December 12, 2010



National Poinsettia Day – U.S.


On this day, take a quick quiz to see how much you know about poinsettias:



  1. What color are poinsettia flowers?
  1. What was the name of the person who introduced this plant to the U.S.?
  1. Of which country is this plant a native?
  1. How are poinsettias used?
  1. Why is December 12 National Poinsettia Day?
  1. Are poinsettias poisonous?
  1. How many pots of poinsettias are sold each year?






Answers:

  1. Yellow. Poinsettia flowers are the tiny yellow clusters found in the center of the red, white, or pink leaves that most people think are the flowers of the plant. These colored leaves are called bracts. The bracts achieve their holiday colors during the winter because, like leaves changing color in the fall, the color change is a response to changing day length. The bracts require several months of at least 12 hours of darkness at a time to change color.

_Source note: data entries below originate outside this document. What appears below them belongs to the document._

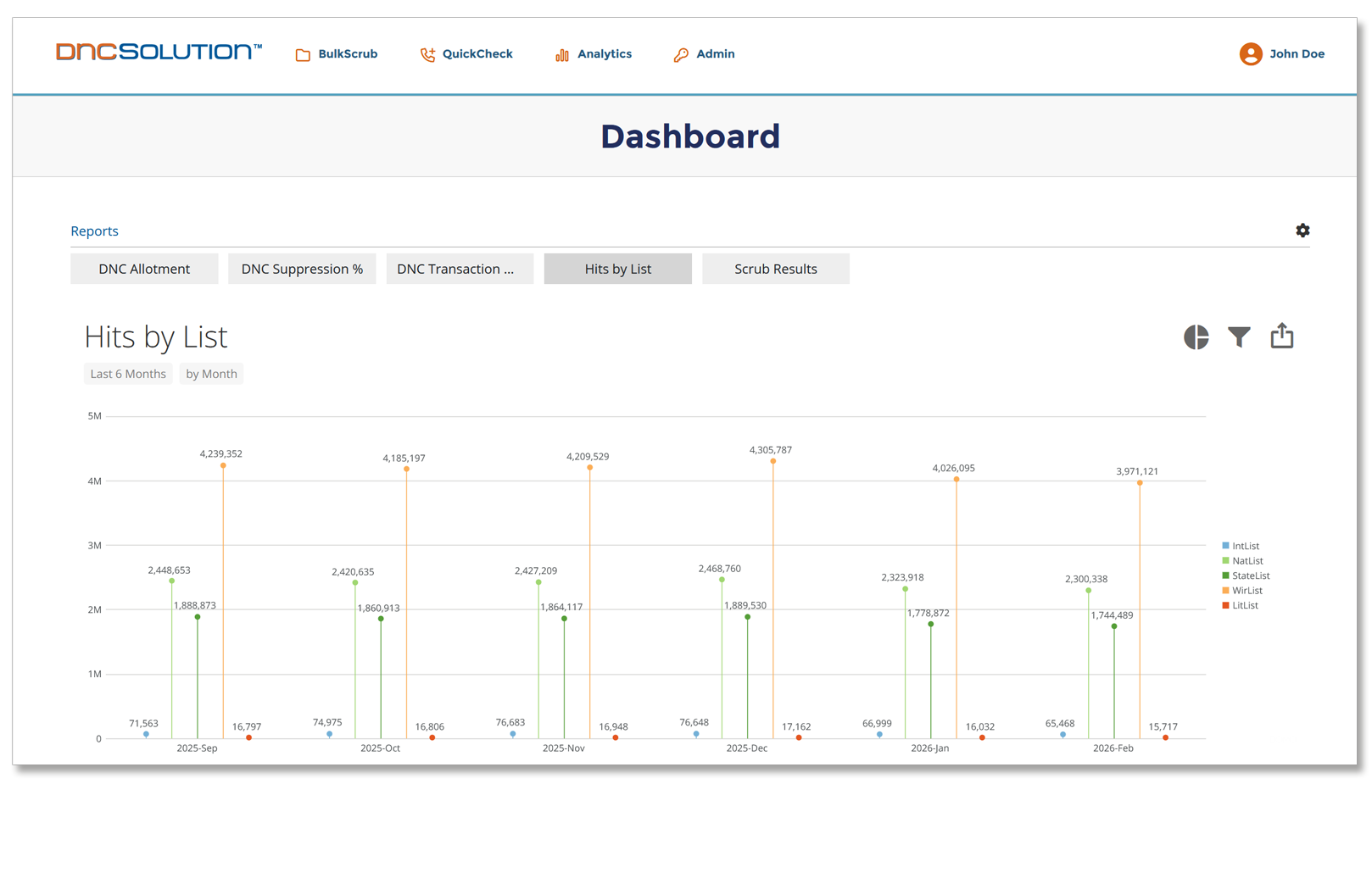Open the funnel filter icon
This screenshot has height=884, width=1372.
[x=1239, y=337]
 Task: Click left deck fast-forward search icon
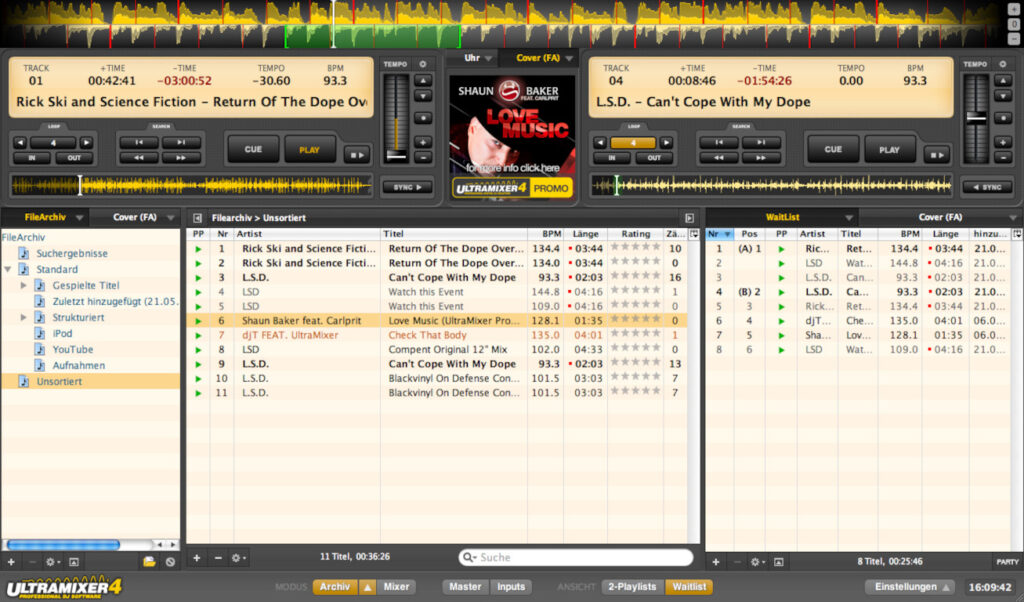coord(181,158)
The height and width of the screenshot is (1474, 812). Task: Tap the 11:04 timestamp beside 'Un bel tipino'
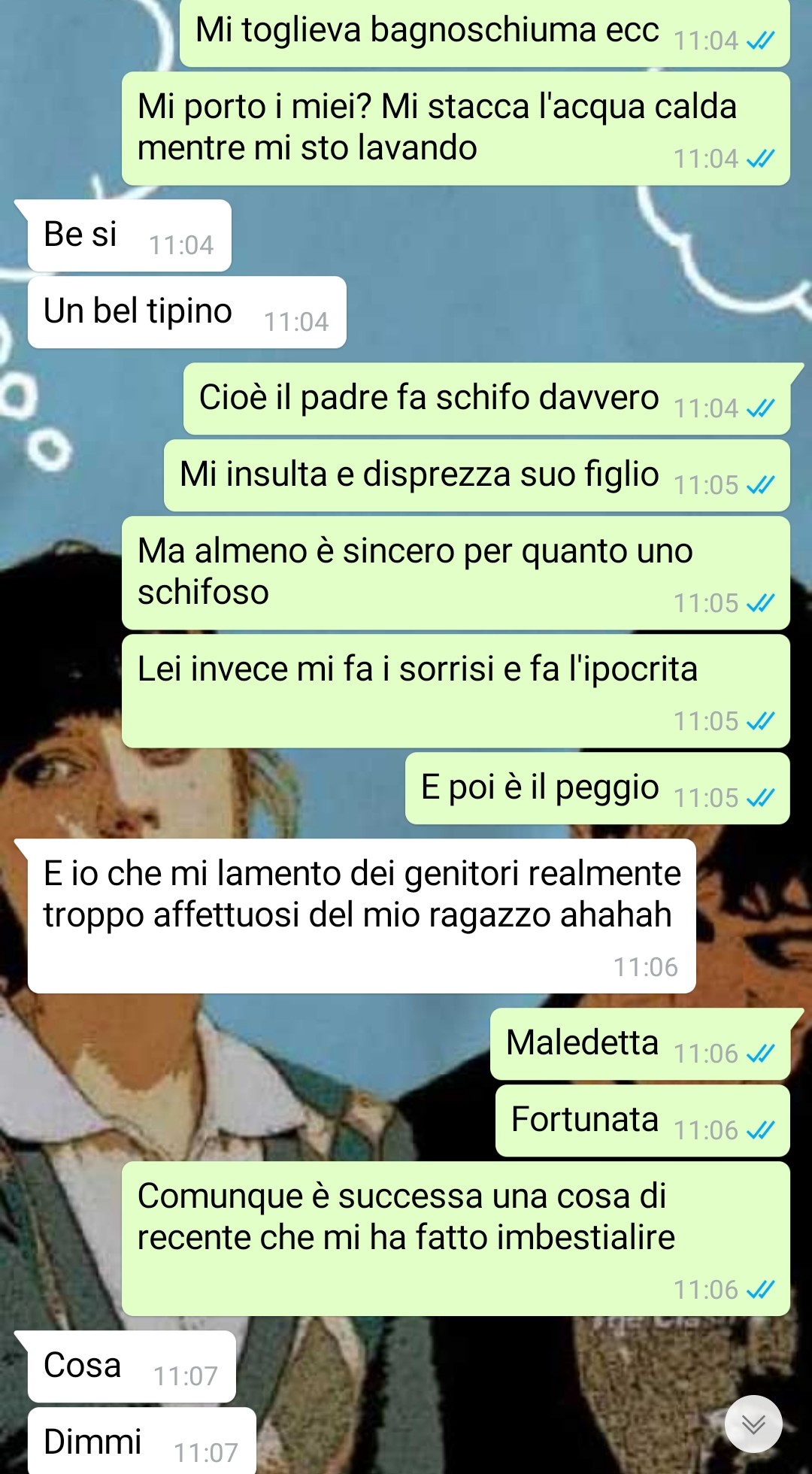click(x=296, y=323)
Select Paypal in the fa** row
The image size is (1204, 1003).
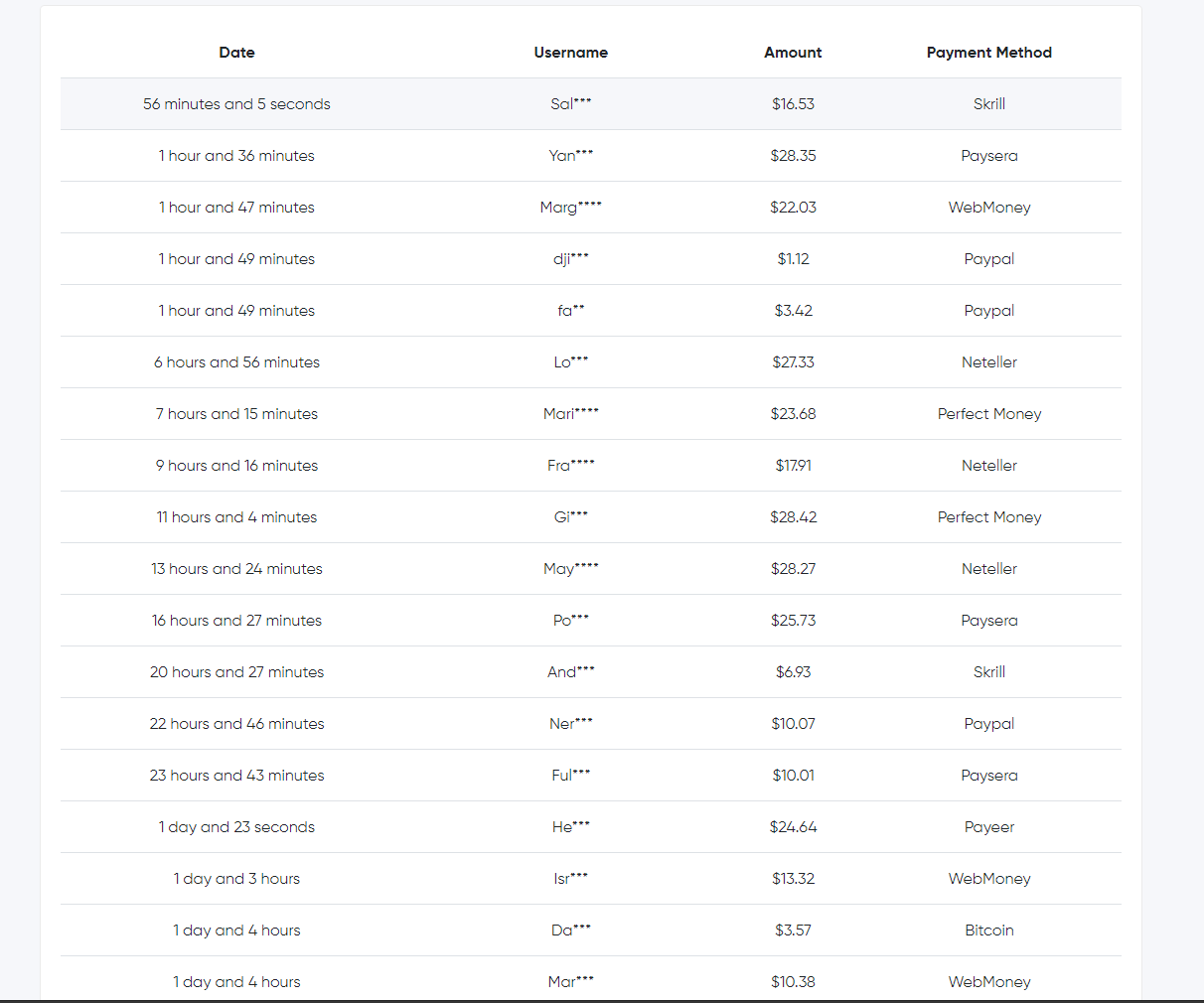(x=989, y=311)
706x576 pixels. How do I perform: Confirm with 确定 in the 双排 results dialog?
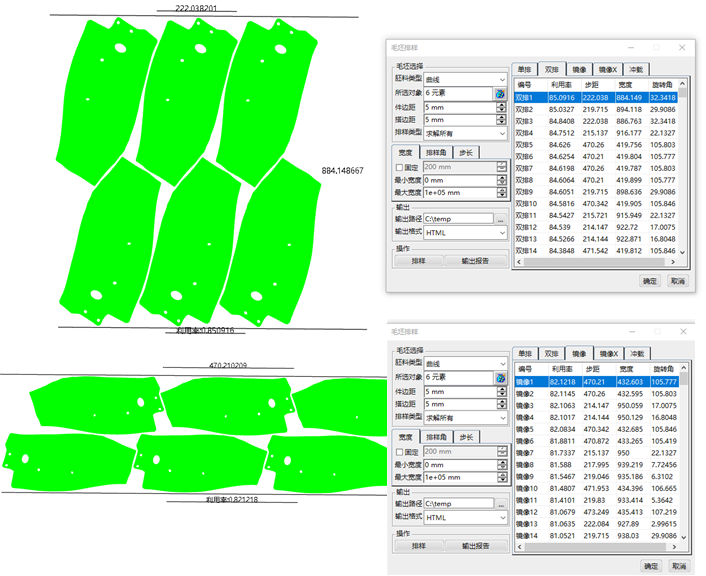pyautogui.click(x=650, y=281)
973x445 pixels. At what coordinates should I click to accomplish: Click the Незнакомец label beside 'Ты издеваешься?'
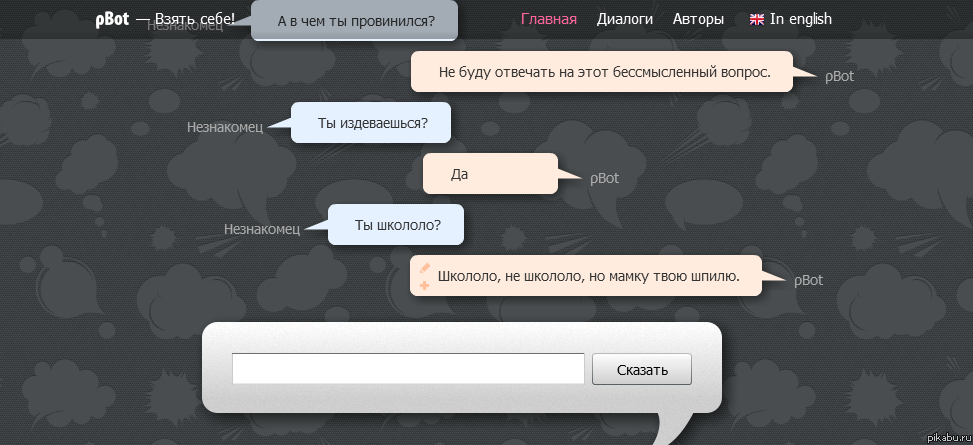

Lots of bright sun during the short days helps them to achieve bright colors.
  1. Joel Roberts Poinsett is credited with bringing this plant to the United States. (I guess you know where we get the name for this plant!) He was the son of a doctor and had attended medical school himself, but his main scientific interest was botany, and he kept a hothouse for growing exotic plants. He had been appointed the first U.S. Ambassador to Mexico by President Madison, and it was on one of his many trips to Mexico that he discovered the plant that now bears his name.
  1. Poinsettias are native to Mexico, where they are called Noche Buena (“Good Night,” which is a term for Christmas Eve).
  1. Ancient Aztecs used the bracts of poinsettias for dye in cosmetics and textiles, and they used the plant's milky white sap to make a medicine to treat fevers. The Aztecs called the plant cuetlaxochitl. Gee, I just don't get why we didn't use THAT name!
  1. Joel Roberts Poinsett died on December 12, 1851. Since the plant blooms during the winter and is associated with the Christmas holiday, Poinsett's death day was an appropriate day to honor the man and the flower.
  1. No. Most plants in the poinsettia's genus are toxic, but poinsettias are only mildly irritating to skin or stomach. Eating them could give you a tummy ache or even cause vomiting, but it wouldn't kill you. The urban legend that the plants are highly toxic probably started in 1919 when people said that a two-year-old child's death was caused by eating a leaf. Experiments have shown that a child would have to eat at least 500 leaves or bracts to die!
  1. Poinsettias are the largest flowering plant crop in the U.S., with sales of over 63 million pots per year. And that doesn't even count all the silk and plastic fake poinsettias seen at this time of the year!